Dialogues

Is There a God?

Andrew:

       I’m not mistaken: You have conceded the gist of my case–that there is no rational basis to think God exists. Belief is purely a matter of “faith”–a euphemism for an illogical and unsupported certainty. Your argument, however, gives no reason why anyone should hold that faith. Either one does or doesn’t, and there is nothing more to say.
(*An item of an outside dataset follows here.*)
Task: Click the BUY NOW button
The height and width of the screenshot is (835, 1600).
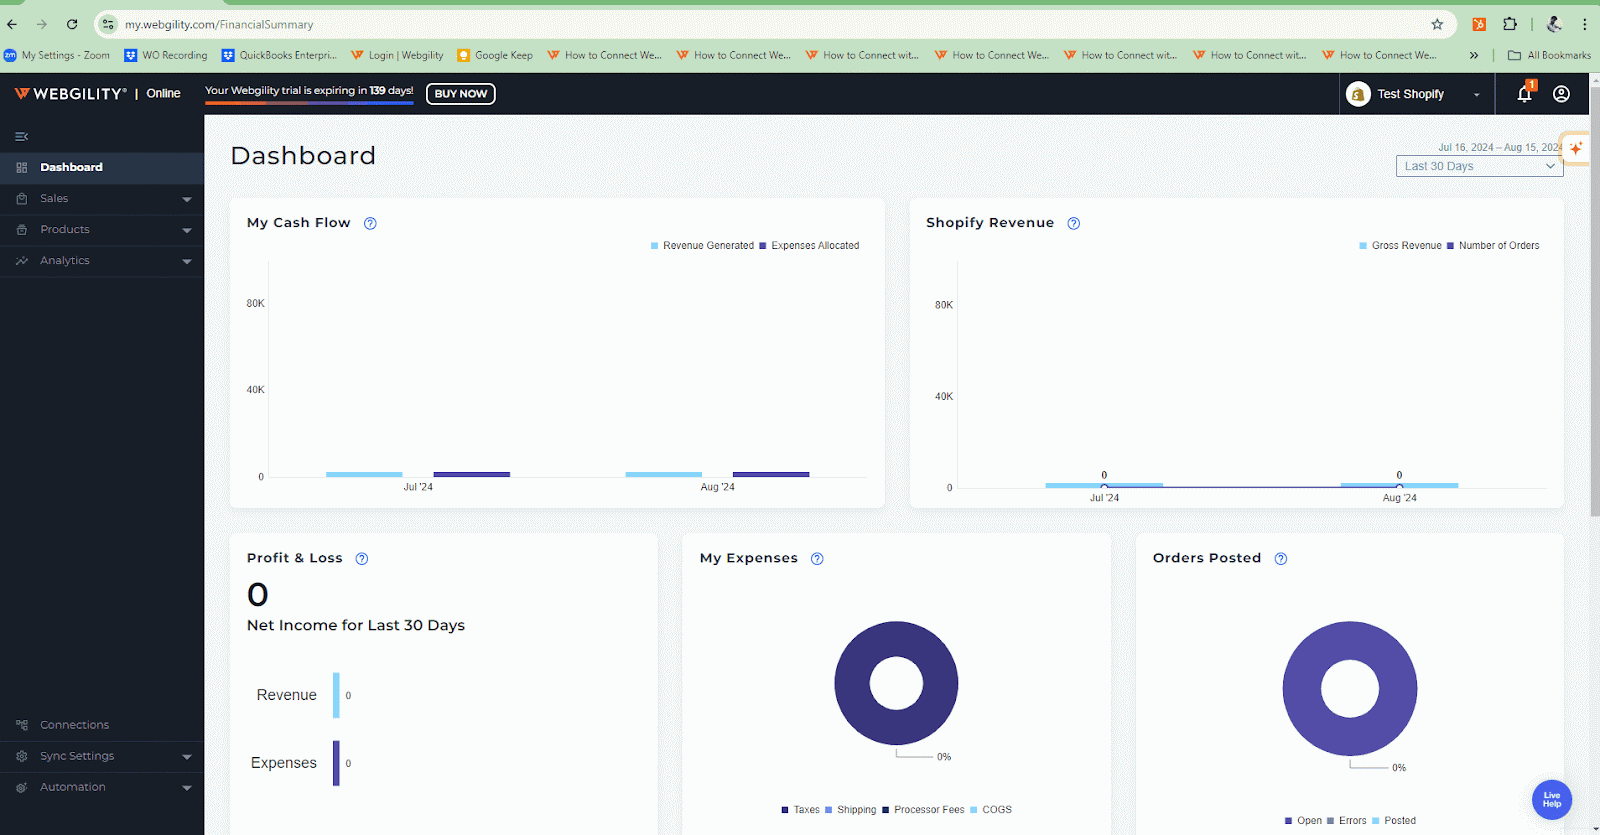Action: (x=460, y=94)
       But you don’t really believe there is nothing more to say, or we wouldn’t be having this discussion. You concede that it would be silly for God to prove his existence through the incarnation, because so few people would be witness to the event. You then go on to insist that God came into the world for a different purpose–to demonstrate his concern. But why isn’t that effort equally silly? Whether he was attempting to prove his existence or his concern, this would have been a monumentally ineffectual way to do it. We are supposed to believe that God is not indifferent to us because a handful of scribes tell us so–even though, by your admission, it would be “silly” to believe he exists on that same basis. If there is a string of logic here, it escapes me.
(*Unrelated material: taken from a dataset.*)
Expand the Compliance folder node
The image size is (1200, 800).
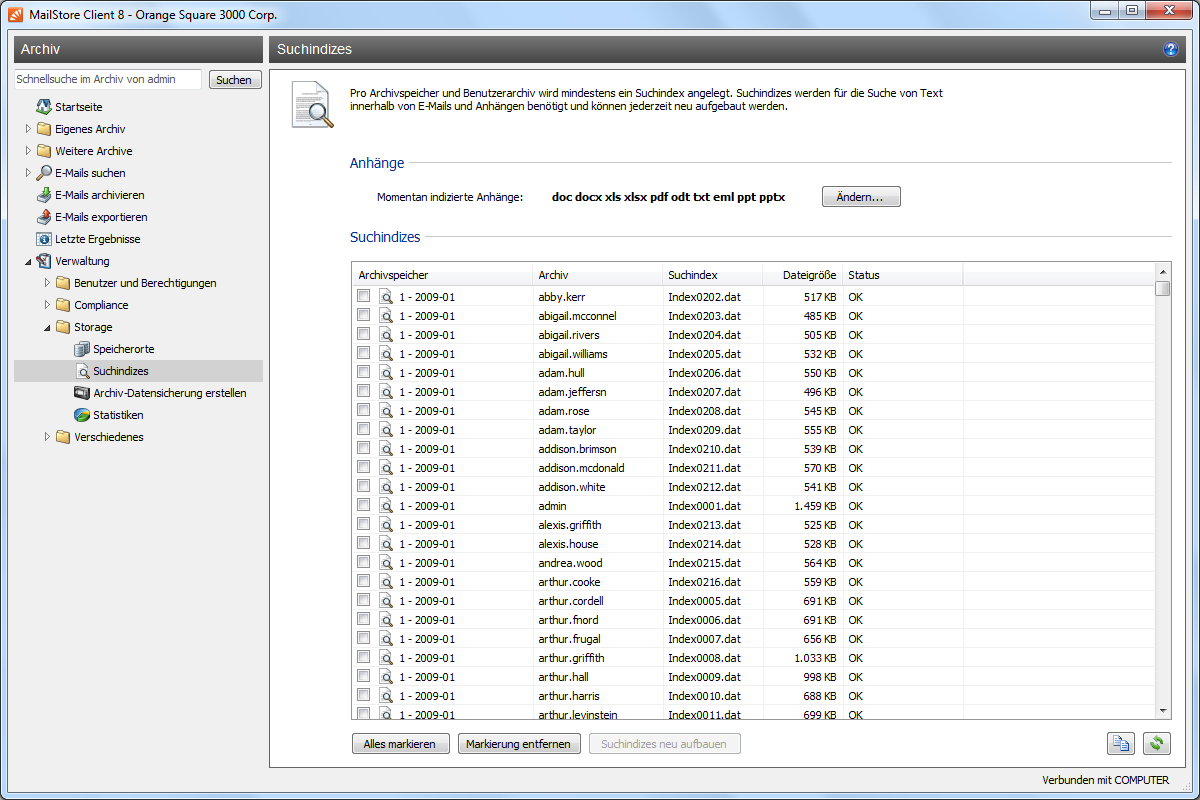(x=47, y=305)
       Your explanation of why it is impossible for us to know God except through a leap of faith strikes me as a lame attempt to rationalize his inconvenient absence. So he’s immortal; so he’s boundless. Why does that prevent him from manifesting himself in some concrete and undeniable way? I didn’t think “impossible” was a concept that applied to the Almighty. He created the universe out of nothing–yet he can’t make his own existence as obvious as the midday sun? Please.
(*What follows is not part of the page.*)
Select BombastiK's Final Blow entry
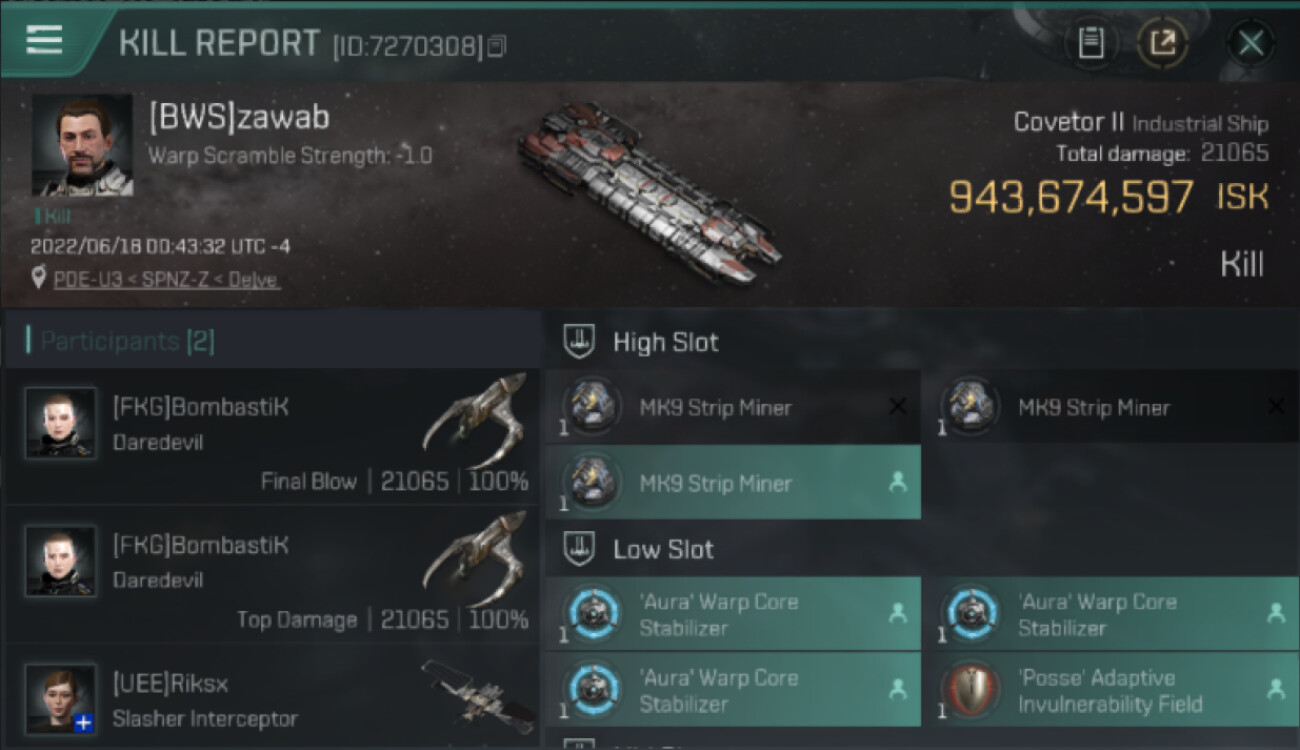 pos(272,437)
       And if he truly cares for us, then why does he not only refuse to provide plain evidence that we should believe in him but then consign to eternal agony those who are unable to believe without it? A dictator who behaved this way would be regarded as monstrously brutal and unjust. But we are supposed to indulge such eccentricities in him who is supposed to be perfect. That is one of the many “mysteries” that faith is supposed to help us understand and accept. The real mystery is why intelligent people like you put aside all their critical faculties when the subject of God arises.
       You seem to have agreed to this debate only to make the argument that there is nothing to debate. If it is all a matter of faith, then those who happen to have faith have reason to believe God exists, while those who do not have faith have none. Faith is belief without evidence, belief without reason. The word that would be used in any other context is not “faith,” but “delusion.”